My biggest hope here is that Steve Jobs and his band of eager-beaver developers will realize that piling on the eye-candy may be all right to a point, but familiarity is important as well. New features should be presented in a way that you gravitate to them naturally, without having to undergo retraining. If you’re used to the way things used to “just work,” you don’t want to discover that some of them now work differently.
Remember what happened in the transition from Mac OS 9 to Mac OS X? Although lots of things were very much the same, there were enough changes to engender confusion and lots of disappointment.

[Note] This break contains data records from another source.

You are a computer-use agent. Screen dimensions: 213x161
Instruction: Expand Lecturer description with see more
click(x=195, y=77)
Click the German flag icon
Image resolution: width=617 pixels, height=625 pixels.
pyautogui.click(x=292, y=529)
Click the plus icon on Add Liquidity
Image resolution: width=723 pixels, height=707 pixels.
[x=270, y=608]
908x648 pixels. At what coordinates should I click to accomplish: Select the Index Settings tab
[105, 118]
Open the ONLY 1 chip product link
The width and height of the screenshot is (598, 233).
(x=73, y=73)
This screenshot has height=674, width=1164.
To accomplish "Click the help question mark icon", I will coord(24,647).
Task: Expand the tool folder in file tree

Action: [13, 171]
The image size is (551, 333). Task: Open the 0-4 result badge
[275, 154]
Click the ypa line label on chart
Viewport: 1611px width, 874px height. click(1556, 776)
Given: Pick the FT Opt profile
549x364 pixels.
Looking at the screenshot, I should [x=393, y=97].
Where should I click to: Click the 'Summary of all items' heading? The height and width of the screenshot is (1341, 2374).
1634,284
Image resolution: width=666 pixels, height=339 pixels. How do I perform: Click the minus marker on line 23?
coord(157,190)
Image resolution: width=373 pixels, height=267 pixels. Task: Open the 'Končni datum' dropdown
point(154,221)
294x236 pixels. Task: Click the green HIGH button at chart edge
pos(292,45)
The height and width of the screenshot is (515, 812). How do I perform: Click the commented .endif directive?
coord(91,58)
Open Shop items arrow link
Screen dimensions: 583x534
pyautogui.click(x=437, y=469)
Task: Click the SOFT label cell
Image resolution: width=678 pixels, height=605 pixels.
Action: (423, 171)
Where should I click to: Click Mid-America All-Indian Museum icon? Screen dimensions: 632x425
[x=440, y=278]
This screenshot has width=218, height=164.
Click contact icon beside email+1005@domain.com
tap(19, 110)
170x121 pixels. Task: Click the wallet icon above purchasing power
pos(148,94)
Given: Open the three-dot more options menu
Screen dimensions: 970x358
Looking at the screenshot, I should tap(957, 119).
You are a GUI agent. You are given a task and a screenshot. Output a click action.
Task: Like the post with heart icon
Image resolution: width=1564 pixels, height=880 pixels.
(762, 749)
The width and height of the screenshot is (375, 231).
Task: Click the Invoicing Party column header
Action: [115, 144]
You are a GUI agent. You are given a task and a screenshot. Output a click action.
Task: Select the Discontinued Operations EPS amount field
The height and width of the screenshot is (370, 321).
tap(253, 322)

In fact, to this very day, there are people who will swear at the Classic Mac OS is the best graphical user interface known to man, and everything has gone downhill from there.
That you may, on occasion, have to invoke a command line to get out of trouble only enhances the impression that the Mac’s usability has been sacrificed in the transition to an industrial-strength, Unix-based operating system.
On the other hand, I have to tell you that I have not encountered a single instance where I was forced to invoke Terminal to deal with a Tiger issue. I have run into some strange issues, such as the odd and sudden inability of a client to get his Epson all-in-one to output a document. But that repair was accomplished via a simple printer system reset, which didn’t involve any tricks and arcane arguments in the command line.
The long and short of it is that Apple should try to keep the layout as familiar as possible. Except for one big thing, and that is if it truly intends to overhaul the interface in a way that makes it more natural, more intuitive, more functional.
You see, whatever its shortcomings or advantages, the Mac OS is, in many respects, little different from the version that debuted in 1984. Is that truly the best way for humans to interact with computers? I have a feeling there is a better method out there, but whether Apple will be the company to discover and deliver that method remains one huge question mark.